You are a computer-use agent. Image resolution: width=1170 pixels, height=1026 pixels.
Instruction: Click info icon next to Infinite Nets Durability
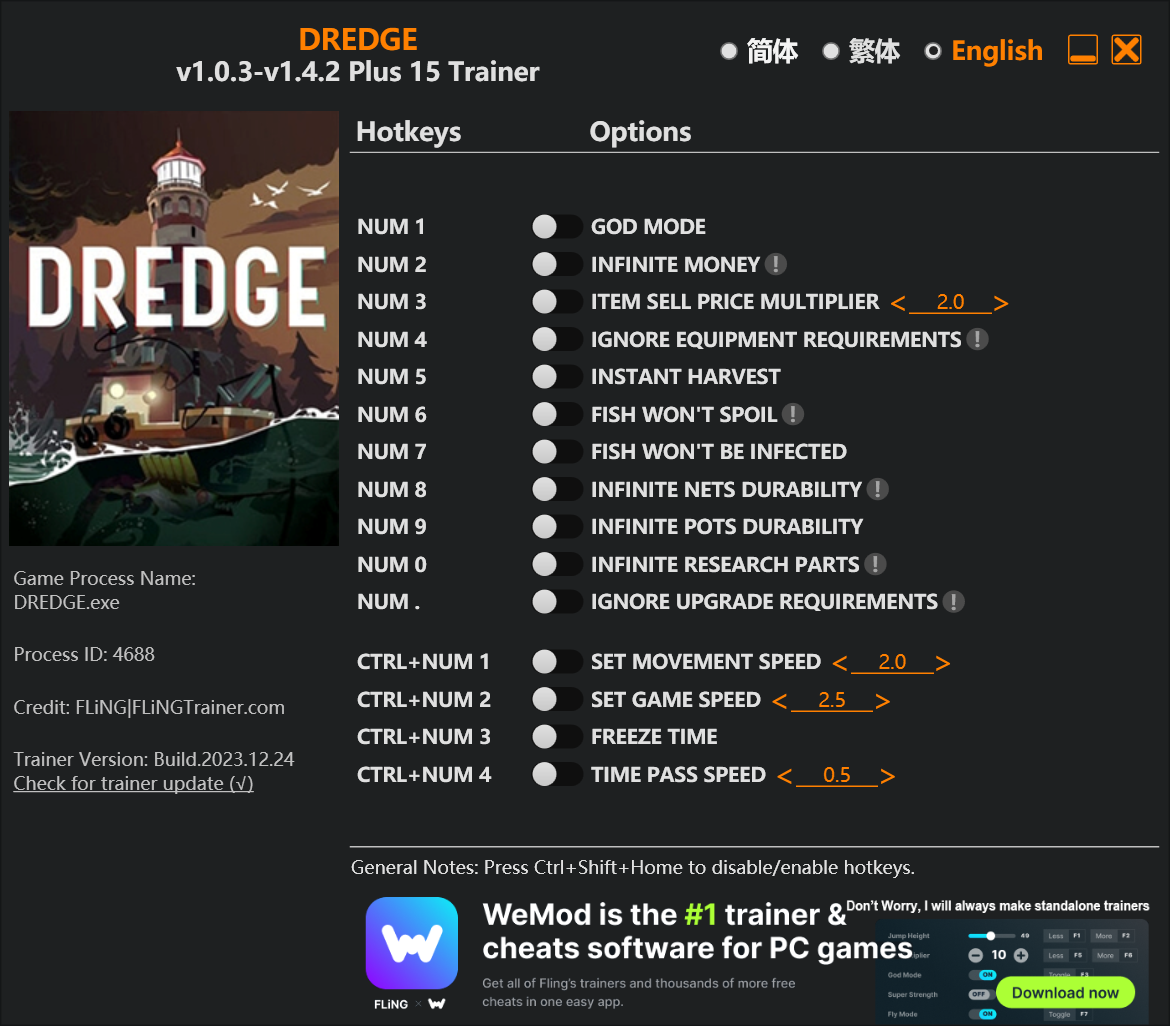[878, 489]
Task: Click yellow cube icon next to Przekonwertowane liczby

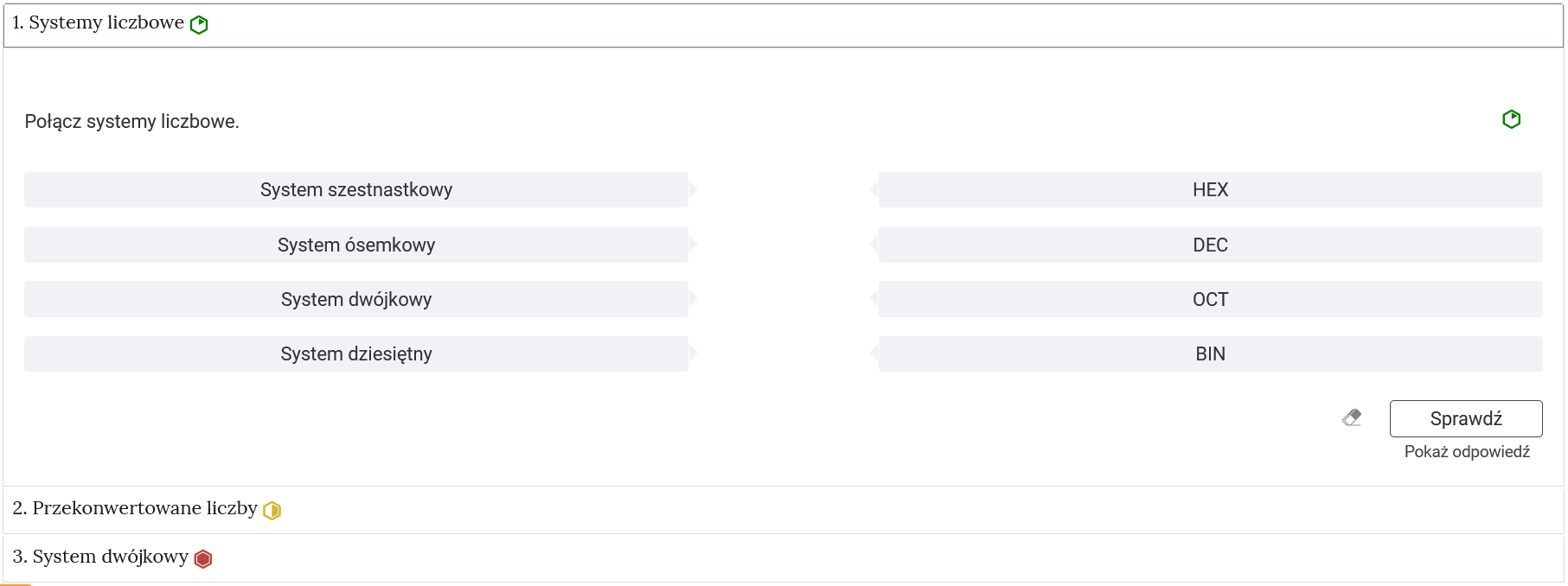Action: 272,510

——

__Work order__
Pictures are not part of the copy; reproduce everything else in the records exactly.

__Result below__
You are a computer-use agent. Image resolution: width=1170 pixels, height=1026 pixels.
Instruction: Click info icon next to Infinite Nets Durability
[878, 489]
Task: Click yellow cube icon next to Przekonwertowane liczby

Action: 272,510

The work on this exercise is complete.